Richard Whittaker on Hitchcock when he was so very British

The 39 Steps
The 39 Steps

There are two Alfred Hitchcocks. There was the British export to Hollywood, the one that got all weird about platinum blondes. But before him, there was the man between wars, the boy from the London suburbs who grew up in a time of spies and danger and the sensuality of fear. The boy who became the man that made The 39 Steps.

Hitchcock would have been 16 when John Buchan's spy novel was first published. It was a blockbuster best seller: Richard Hannay (played in the film adaptation by Robert Donat) goes on the run after a stranger drags him into a baroque conspiracy involving stolen plans, German secret agents, and the mysterious phrase "the 39 steps." This was classic boy's own adventure stuff, the kind that I gobbled up as a child. Everyone my age had rampaged through Enid Blyton's Famous Five franchise (sort of literary Scooby Doo adventures with no ghosts and a lot more smugglers and spies), and they were a gateway drug to the more hard-nosed spy romps of the early 20th century. When I finally saw a scratched-up copy of Hitchcock's 1935 adaptation on the BBC, it was part of a tradition I already knew.

It's easy to see the roots of Hitchcock's obsession with men on the run here: But it's really the second stage in his spy sequence with script writer Charles Bennett. The duo had made cinematic history with the first British talkie, their adaptation of Bennett's scandalous Blackmail, and reunited in 1934 to throw out everything but the name for their nominal adaptation of G.K. Chesterton's The Man Who Knew Too Much. It's really a period technothriller, using rockets, photographic memory, telegrams, and the still novel ability to travel from London to Edinburgh in a day.

It's not Hitch's best film, not by a long way. It's got some great scenes, true, but they rarely hang together in a chain that spells out coherence. Buchan's original book isn't exactly a paragon of clear thinking, and depends heavily on brutish accident and coincidence to leap from one incident to another. Hitchcock's version - which, bizarrely, has now become the standard narrative upon which successor versions are based - throws much of Buchan's plot out, and brings in a whole new bucket of loopholes. The narrative is oddly lumpy, and there's incoherent character motivation that would make the crew of the Prometheus wince. Hannay spends his entire adventure trying to convince every random passerby of his cockamanie predicament.
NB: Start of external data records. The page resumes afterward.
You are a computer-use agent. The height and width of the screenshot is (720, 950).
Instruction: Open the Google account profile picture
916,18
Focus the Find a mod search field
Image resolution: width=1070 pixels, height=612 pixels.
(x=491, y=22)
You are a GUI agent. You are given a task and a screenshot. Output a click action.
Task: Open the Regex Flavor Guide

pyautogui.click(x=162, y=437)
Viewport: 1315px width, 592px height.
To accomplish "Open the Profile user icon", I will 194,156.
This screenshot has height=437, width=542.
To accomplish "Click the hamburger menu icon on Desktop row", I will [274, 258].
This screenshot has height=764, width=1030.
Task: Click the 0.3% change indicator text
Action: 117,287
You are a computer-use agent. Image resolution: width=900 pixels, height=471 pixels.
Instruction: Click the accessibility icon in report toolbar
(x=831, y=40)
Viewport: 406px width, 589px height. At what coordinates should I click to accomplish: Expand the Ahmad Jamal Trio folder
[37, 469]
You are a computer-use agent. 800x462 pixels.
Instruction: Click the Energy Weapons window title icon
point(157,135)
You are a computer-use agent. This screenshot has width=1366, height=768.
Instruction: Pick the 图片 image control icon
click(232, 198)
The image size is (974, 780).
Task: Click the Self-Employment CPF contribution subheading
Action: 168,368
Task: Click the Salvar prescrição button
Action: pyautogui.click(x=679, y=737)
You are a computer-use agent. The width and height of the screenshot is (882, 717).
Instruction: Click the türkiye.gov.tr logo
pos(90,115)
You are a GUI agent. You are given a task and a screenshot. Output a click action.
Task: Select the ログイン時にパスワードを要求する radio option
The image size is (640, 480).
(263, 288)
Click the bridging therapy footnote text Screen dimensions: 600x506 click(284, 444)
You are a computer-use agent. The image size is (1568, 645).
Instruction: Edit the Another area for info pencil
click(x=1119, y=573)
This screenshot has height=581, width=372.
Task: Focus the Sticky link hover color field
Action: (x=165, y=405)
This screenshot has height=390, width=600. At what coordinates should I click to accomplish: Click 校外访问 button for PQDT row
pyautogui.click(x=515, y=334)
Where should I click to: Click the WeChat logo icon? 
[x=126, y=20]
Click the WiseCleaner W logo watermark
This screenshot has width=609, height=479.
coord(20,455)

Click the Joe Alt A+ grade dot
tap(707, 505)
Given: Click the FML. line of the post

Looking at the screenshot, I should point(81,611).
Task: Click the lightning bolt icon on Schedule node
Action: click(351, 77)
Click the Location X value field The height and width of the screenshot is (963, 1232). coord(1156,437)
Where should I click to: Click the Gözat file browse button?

Yet what makes The 39 Steps so special is that is so British, and it is drenched in the subtleties of empire. Hannay is a Canadian, his presence in London one of the little privileges of being part of the Commonwealth. But he has adopted all the stiff-upper-lippedness of the British gentleman, contending with gloriously miserable Scotsmen and overly-chirpy Cockneys.

There's also a deep global paranoia at play. Buchan wrote the original book in 1915, a year into the British involvement in World War One. Hitchcock and Bennett updated the novel with the fear of the dreaded Nazis over their shoulder. It's no accident that Annabelle, the mysterious woman who drags Hannay into the conspiracy, is played by Lucie Mannheim, one of Germany's most respected pre-war actresses. The character is a new creation (in the novel, Annabella is Franlin P. Scudder, and the dynamic is very different.) Like Peter Lorre, star of The Man Who Knew Too Much, she was forced into exile because she was a Jew. There's pain in her voice as she warns Hannay about the Teutonic peril outside Hannay's apartments.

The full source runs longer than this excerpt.